Soberanes Fire, Day 29, 8/19/16 – Local Reports

7:30 pm – haven’t gotten the evening report, yet, but I am not sure I can wait up for it. Today, I only saw the sun once. It was blood red. The rest of the day was gray and smokey – a depressing kind of day, a day when I realized this may be the new “normal” for California in the summer, unless we do something. If Mother Nature does not end our 5-year drought soon, this is what we have to look forward to. I feel for my grandchildren.

8:30 am – Morning Incident Report (there is a new format as IMT 3 takes over. Also note new fire information number as well as email address.)

imageimage

7:15 am – Today we start the 5th week of this fire … Yesterday’s firing out operations were a bit nerve-wracking for residents up on Partington Ridge.
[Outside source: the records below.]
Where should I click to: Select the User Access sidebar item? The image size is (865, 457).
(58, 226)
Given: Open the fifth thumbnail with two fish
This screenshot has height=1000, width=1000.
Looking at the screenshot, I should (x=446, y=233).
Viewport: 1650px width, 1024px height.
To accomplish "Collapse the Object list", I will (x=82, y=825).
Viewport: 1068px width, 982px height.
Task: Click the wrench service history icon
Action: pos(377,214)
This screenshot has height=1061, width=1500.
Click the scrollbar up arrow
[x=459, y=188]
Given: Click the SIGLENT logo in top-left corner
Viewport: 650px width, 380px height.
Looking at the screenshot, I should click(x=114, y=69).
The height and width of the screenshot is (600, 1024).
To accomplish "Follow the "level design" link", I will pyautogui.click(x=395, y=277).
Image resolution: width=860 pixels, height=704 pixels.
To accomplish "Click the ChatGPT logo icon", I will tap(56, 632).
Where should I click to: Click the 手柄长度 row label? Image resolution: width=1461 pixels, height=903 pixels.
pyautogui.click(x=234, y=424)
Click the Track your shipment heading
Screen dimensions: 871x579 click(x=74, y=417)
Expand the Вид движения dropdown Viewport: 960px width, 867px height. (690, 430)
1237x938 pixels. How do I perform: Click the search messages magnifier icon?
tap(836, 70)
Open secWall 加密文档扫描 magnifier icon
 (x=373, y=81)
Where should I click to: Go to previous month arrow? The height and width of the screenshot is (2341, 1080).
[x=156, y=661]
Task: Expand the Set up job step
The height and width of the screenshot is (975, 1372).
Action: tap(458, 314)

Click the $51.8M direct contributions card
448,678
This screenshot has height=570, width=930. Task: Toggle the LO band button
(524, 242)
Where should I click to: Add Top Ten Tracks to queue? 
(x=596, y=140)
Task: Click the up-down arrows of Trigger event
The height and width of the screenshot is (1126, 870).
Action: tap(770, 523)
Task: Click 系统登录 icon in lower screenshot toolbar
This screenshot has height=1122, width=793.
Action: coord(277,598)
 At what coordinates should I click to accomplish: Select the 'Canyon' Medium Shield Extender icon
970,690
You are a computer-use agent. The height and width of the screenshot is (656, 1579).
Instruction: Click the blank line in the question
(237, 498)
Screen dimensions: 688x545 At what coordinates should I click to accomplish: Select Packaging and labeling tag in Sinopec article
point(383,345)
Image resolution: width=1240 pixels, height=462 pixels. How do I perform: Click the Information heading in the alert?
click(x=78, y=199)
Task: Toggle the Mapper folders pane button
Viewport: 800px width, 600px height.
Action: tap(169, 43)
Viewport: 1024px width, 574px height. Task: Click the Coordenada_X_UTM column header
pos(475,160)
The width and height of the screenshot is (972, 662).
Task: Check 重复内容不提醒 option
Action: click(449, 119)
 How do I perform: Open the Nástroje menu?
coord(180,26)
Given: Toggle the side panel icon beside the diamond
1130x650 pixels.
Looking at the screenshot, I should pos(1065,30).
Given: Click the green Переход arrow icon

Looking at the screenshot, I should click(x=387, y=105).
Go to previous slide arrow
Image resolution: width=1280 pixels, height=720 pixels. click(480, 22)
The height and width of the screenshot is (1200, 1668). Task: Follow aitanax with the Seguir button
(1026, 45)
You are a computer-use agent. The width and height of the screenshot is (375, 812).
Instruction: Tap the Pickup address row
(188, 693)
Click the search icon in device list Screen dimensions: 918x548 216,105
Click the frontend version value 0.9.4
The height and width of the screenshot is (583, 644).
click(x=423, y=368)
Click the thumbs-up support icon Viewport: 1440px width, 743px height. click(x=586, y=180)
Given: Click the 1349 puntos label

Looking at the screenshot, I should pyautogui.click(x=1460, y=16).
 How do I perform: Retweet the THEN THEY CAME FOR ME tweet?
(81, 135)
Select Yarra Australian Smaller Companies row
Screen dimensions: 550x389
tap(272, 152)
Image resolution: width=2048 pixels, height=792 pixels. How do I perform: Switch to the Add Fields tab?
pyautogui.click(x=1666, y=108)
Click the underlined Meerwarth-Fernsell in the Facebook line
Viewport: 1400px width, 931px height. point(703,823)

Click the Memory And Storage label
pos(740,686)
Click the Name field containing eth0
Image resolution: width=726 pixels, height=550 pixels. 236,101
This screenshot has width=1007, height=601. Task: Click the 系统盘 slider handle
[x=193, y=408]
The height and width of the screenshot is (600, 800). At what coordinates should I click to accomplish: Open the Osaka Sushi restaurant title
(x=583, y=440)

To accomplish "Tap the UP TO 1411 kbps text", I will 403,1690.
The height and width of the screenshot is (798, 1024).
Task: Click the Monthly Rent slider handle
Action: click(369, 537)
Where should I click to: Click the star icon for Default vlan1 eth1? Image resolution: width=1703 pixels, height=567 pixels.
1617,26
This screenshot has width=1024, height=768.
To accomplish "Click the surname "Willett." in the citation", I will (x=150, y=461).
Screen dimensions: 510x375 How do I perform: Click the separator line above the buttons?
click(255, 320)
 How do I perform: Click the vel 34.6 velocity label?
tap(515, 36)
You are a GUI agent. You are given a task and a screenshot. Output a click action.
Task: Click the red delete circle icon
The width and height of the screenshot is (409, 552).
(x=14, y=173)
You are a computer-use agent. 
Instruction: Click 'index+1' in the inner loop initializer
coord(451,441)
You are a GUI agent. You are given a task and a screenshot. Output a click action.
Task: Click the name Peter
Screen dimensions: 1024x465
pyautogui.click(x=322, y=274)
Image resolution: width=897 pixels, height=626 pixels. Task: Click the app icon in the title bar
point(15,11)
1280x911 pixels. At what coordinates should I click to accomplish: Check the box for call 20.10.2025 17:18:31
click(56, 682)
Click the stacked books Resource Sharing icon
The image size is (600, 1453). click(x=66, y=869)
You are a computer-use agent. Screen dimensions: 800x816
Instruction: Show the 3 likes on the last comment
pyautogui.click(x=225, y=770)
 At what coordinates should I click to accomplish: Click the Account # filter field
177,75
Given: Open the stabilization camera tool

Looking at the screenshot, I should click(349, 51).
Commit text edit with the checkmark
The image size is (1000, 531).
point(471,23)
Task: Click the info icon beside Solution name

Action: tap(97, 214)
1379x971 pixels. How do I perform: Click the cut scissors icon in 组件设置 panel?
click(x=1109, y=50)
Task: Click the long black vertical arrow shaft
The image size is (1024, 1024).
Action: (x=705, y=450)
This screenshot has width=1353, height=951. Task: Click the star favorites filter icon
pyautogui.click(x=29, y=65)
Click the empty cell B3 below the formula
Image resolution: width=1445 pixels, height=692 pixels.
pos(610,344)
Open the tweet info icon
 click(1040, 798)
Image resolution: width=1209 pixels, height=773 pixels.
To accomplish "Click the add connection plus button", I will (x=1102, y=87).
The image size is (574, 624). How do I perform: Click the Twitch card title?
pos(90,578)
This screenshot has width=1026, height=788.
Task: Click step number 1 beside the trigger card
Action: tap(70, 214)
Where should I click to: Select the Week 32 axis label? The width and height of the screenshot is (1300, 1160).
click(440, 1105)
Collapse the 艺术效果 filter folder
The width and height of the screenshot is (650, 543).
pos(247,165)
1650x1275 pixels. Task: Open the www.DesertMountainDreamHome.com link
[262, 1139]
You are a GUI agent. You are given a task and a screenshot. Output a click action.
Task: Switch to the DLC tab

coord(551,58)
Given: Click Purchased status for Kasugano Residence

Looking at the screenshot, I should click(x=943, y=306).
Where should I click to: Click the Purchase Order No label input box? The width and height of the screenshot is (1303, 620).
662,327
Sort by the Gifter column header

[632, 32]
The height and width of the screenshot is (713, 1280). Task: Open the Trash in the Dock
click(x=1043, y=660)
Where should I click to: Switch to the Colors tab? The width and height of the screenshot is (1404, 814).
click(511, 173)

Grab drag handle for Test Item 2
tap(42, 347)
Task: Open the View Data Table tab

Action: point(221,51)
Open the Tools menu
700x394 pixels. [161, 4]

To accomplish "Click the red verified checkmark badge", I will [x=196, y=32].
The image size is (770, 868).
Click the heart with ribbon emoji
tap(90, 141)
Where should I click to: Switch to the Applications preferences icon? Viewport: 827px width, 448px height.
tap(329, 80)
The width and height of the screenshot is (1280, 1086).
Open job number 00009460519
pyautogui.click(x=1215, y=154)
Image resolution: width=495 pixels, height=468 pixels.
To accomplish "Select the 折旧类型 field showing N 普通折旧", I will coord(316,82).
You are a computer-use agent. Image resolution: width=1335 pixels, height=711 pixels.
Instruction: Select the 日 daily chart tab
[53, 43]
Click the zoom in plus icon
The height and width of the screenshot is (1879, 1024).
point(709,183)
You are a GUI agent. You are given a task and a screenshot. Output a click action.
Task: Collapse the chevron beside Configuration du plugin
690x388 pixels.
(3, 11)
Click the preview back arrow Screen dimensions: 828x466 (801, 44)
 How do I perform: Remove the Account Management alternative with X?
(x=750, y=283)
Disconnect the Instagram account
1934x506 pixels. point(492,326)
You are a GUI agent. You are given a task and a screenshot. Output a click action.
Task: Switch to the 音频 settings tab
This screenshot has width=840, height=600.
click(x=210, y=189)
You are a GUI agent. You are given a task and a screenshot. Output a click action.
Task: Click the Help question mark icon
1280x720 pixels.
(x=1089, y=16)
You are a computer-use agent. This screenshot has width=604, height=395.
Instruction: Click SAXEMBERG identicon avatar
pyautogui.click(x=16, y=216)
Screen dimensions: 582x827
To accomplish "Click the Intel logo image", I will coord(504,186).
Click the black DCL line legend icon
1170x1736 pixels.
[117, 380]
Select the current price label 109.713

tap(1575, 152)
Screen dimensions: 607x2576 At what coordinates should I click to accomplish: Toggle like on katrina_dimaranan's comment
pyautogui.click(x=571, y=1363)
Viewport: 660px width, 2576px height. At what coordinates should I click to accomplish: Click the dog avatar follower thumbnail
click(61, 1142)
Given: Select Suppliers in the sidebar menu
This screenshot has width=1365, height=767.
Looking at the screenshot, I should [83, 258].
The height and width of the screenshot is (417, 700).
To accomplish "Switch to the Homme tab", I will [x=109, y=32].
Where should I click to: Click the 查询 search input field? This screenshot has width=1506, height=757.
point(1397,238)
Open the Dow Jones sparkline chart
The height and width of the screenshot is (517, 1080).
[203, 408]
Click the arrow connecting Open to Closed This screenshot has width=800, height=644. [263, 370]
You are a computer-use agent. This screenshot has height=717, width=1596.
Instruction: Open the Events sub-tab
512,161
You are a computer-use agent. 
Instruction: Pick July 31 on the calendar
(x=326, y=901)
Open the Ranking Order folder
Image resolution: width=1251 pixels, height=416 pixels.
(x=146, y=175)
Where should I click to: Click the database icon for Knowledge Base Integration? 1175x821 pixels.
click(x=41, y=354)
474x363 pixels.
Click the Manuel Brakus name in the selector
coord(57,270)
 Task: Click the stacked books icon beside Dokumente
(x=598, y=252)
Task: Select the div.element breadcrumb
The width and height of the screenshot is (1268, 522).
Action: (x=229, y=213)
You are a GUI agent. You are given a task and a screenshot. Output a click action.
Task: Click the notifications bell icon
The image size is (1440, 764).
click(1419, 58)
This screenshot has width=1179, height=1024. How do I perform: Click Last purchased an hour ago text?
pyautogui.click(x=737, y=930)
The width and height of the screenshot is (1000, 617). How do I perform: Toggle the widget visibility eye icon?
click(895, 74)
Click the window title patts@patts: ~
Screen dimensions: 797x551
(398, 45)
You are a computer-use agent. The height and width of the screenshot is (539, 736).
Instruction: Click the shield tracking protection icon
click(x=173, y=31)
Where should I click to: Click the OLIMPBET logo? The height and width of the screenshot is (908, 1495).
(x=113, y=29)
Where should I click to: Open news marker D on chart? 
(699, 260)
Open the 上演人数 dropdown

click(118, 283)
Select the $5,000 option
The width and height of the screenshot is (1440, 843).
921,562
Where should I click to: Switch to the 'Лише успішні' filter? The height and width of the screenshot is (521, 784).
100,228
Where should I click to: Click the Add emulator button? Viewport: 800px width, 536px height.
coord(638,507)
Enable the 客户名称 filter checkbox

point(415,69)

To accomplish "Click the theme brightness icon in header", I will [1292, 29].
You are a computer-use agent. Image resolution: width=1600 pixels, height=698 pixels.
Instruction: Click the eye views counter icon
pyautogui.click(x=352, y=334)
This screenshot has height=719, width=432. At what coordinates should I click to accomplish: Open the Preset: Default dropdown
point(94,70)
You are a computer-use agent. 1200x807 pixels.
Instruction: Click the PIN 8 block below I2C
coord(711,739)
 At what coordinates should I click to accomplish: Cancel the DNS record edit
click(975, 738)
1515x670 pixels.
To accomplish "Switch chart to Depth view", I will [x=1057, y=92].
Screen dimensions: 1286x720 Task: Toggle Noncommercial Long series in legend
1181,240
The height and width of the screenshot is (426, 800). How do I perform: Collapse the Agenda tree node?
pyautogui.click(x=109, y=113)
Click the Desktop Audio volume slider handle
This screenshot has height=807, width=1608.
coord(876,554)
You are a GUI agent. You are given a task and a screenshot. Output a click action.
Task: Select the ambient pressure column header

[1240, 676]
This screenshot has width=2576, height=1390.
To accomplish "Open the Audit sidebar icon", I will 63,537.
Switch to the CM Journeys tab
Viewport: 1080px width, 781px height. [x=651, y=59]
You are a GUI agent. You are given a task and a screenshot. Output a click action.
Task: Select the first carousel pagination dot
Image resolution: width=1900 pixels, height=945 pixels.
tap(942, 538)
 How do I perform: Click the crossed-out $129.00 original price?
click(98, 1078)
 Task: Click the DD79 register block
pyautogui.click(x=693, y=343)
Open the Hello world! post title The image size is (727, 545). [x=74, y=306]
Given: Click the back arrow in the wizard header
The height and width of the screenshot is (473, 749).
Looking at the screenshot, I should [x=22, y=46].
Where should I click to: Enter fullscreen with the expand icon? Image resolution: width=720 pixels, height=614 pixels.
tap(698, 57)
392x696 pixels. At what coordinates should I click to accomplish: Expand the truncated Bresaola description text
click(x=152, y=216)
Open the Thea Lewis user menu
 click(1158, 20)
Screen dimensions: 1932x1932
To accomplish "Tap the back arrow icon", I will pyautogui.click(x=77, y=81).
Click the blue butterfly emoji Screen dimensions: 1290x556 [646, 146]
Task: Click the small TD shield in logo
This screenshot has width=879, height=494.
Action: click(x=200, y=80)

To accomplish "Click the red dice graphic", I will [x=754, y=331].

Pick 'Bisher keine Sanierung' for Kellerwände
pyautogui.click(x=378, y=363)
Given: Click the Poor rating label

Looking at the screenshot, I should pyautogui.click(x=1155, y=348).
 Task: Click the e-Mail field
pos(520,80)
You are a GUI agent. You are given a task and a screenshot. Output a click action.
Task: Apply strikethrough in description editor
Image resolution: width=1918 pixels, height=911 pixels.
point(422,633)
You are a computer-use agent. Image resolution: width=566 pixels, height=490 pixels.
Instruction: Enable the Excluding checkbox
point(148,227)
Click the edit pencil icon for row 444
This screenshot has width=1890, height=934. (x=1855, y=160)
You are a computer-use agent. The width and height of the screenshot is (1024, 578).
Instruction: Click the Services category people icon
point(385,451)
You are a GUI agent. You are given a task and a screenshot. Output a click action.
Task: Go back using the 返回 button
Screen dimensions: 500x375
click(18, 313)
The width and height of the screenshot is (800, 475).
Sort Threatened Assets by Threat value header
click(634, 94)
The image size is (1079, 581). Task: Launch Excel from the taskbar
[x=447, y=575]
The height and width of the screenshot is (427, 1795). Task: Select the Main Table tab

I can actually see Partington Ridge this am, and no plume, so it looks as if last night went well. They may be burning off any left over pockets, today, but will wait to hear from others closer to the “front” of this battle.

~ by bigsurkate on August 19, 2016.

23 Responses to “Soberanes Fire, Day 29, 8/19/16 – Local Reports”

  1. A month straight of 16-18 hour days at camps. I feel like Bill Murray in Ground hog day.

  2. I can relate. All the days are running together, can’t tell what day of the week it is … Groundhog Day, indeed. I’ve given up on the 18 hour days, just can’t do it anymore.

    bigsurkate

  3. Can anyone please provide me with contact info, preferably by phone, for the crew who restores the dozer lines made over private property? Thanks.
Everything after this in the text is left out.